IceCube was the first scientific instrument to detect ultra high-energy neutrinos from beyond our solar system. The neutrinos packed a billion times more energy than those detected in conjunction with the 1987 supernova observed in the Large Magellanic Cloud.

Recent reports from the IceCube collaboration have confirmed the observatory's detection of high-energy neutrinos from beyond our galaxy - so-called cosmic neutrinos.

Neutrinos are nearly massless particles created in nuclear reactions and. In nature, they are created by some of the most energetic events in the universe. Scientists believe colliding black holes, the violent cores of galaxies, supernovas and pulsars accelerate neutrinos, many billions of which pass through the Earth every second.

Because they have almost no mass and rarely interact with matter, they are extremely difficult to detect and require instruments the size of IceCube - which occupies a cubic kilometer of Antarctic ice - to capture the fleeting bursts of light created when the occasional neutrino crashes into another particle.

But the elusive qualities that make neutrinos so hard to detect also make them interesting to scientists. Since the particles glide through space unhindered by stars, planets and the powerful magnetic fields that pock the universe, they remain virtually pristine and harbor valuable clues about their yet-to-be-confirmed sources.

IceCube has proven a workhorse of a telescope, according to Halzen. It remains operational 99 percent of the time, and has so far detected more than a million neutrinos - "A few hundred of which are astronomically interesting," Halzen said.

"Five years ago, it was about discovering cosmic neutrinos. Now it's about doing astronomy and particle physics with them," notes Halzen of the quest to follow the particles' tracks back to their sources, a feat yet to be accomplished.

Olga Botner, the IceCube collaboration spokesperson and a professor of physics and astronomy at Sweden's Uppsala University, said that "All over the world, IceCube is considered the flagship of neutrino astronomy."

"IceCube's discovery of extraterrestrial neutrinos is a major breakthrough and a crucial first step into as yet unexplored parts of our violent universe," she said.

"It also represents a step towards the realization of a 50 years old dream - to figure out what cosmic upheavals create the ultra-high energy cosmic rays, detected on Earth with energies millions of times larger than those achievable by even the most powerful man-made accelerators."

Headquartered at UW-Madison, IceCube includes a staff of nearly 60 scientists, engineers and technicians in Madison.

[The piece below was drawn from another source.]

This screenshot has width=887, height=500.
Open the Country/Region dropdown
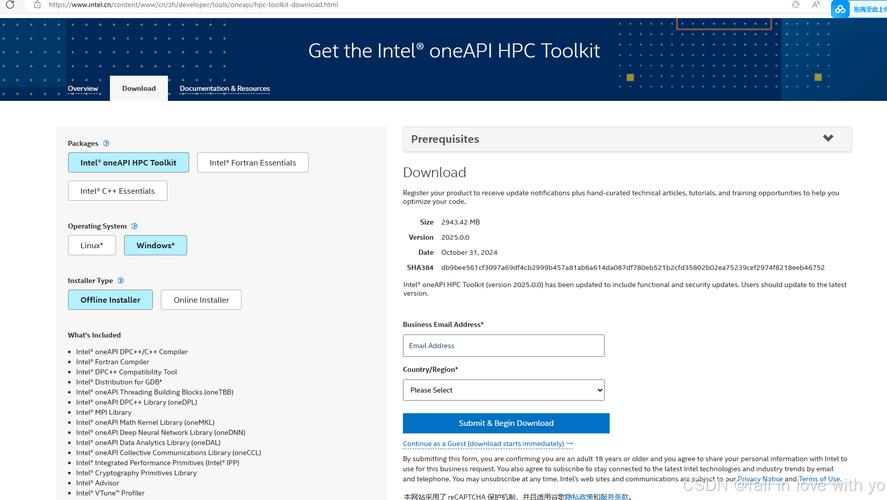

"There are many technical challenges underlying the operation of a large neutrino observatory at the South Pole, that would be hard to anticipate," says Kael Hanson, IceCube's director of operations and a UW-Madison professor of physics.

IceCube's complexity, ability to gather large data sets, and standing among the world's frontline astrophysical detectors makes it a contributor to emerging computational technologies for managing and analyzing novel scientific information.

Halzen says the performance of the IceCube detector has steadily improved and a key goal will be to speed up the analysis of neutrinos of interest in order to quickly alert other observatories.

"We're going to detect interesting neutrinos in real time and we can send word to other observatories," Halzen said. "If we can do it in real time, we can be much more effective and we can alert, for example, optical observatories and other detectors" for combined observing.

If neutrino detectors, and possibly also gravitational wave detectors, can provide early warnings to other telescopes, "We might have the astronomical event of the 21st century," Halzen said.